» REQUIRED WORK:
Give back exactly the lines running from the line with "Home (20, 99)" to the end of the entries, and only those lines.

» LISTED ENTRIES:

==*==

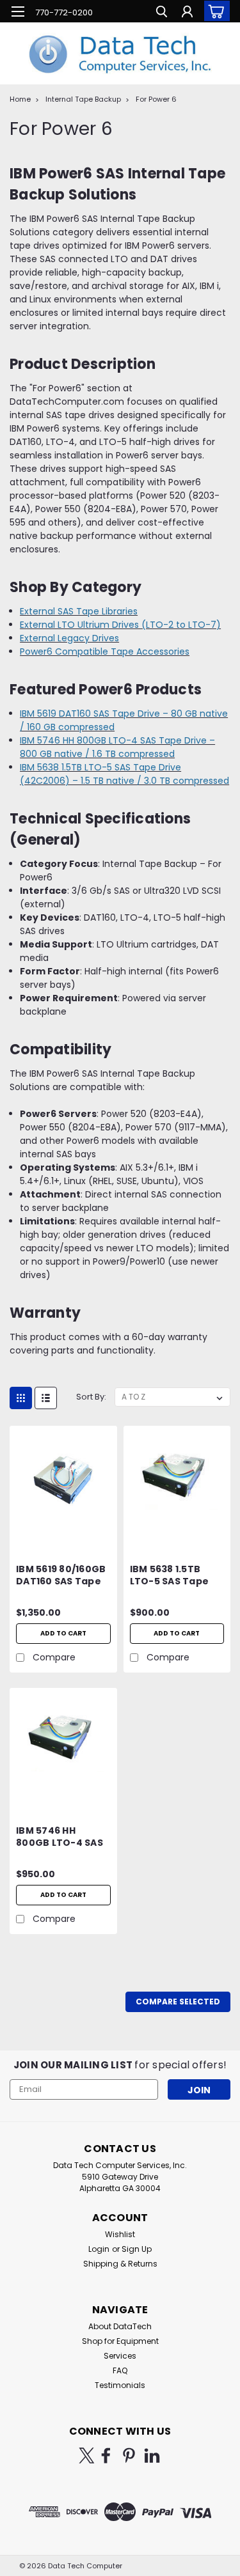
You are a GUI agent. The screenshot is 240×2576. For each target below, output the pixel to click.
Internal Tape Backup (83, 99)
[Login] (187, 13)
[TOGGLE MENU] (17, 11)
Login (98, 2249)
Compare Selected (178, 2001)
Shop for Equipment (120, 2341)
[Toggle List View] (46, 1398)
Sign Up (137, 2249)
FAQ (120, 2370)
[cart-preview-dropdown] (214, 11)
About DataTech (120, 2326)
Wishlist (120, 2234)
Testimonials (120, 2385)
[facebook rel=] (106, 2455)
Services (120, 2355)
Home (20, 99)
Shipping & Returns (120, 2263)
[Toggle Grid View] (21, 1398)
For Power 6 (156, 99)
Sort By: (91, 1397)
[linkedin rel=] (152, 2455)
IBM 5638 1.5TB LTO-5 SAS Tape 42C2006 (169, 1576)
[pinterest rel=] (129, 2455)
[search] (162, 13)
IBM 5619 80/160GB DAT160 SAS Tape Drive (61, 1576)
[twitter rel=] (87, 2455)
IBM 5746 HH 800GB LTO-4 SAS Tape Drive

==*==

» WRITTEN RESPONSE:
Home (20, 99)
Shipping & Returns (120, 2263)
[Toggle Grid View] (21, 1398)
For Power 6 (156, 99)
Sort By: (91, 1397)
[linkedin rel=] (152, 2455)
IBM 5638 1.5TB LTO-5 SAS Tape 42C2006 (169, 1576)
[pinterest rel=] (129, 2455)
[search] (162, 13)
IBM 5619 80/160GB DAT160 SAS Tape Drive (61, 1576)
[twitter rel=] (87, 2455)
IBM 5746 HH 800GB LTO-4 SAS Tape Drive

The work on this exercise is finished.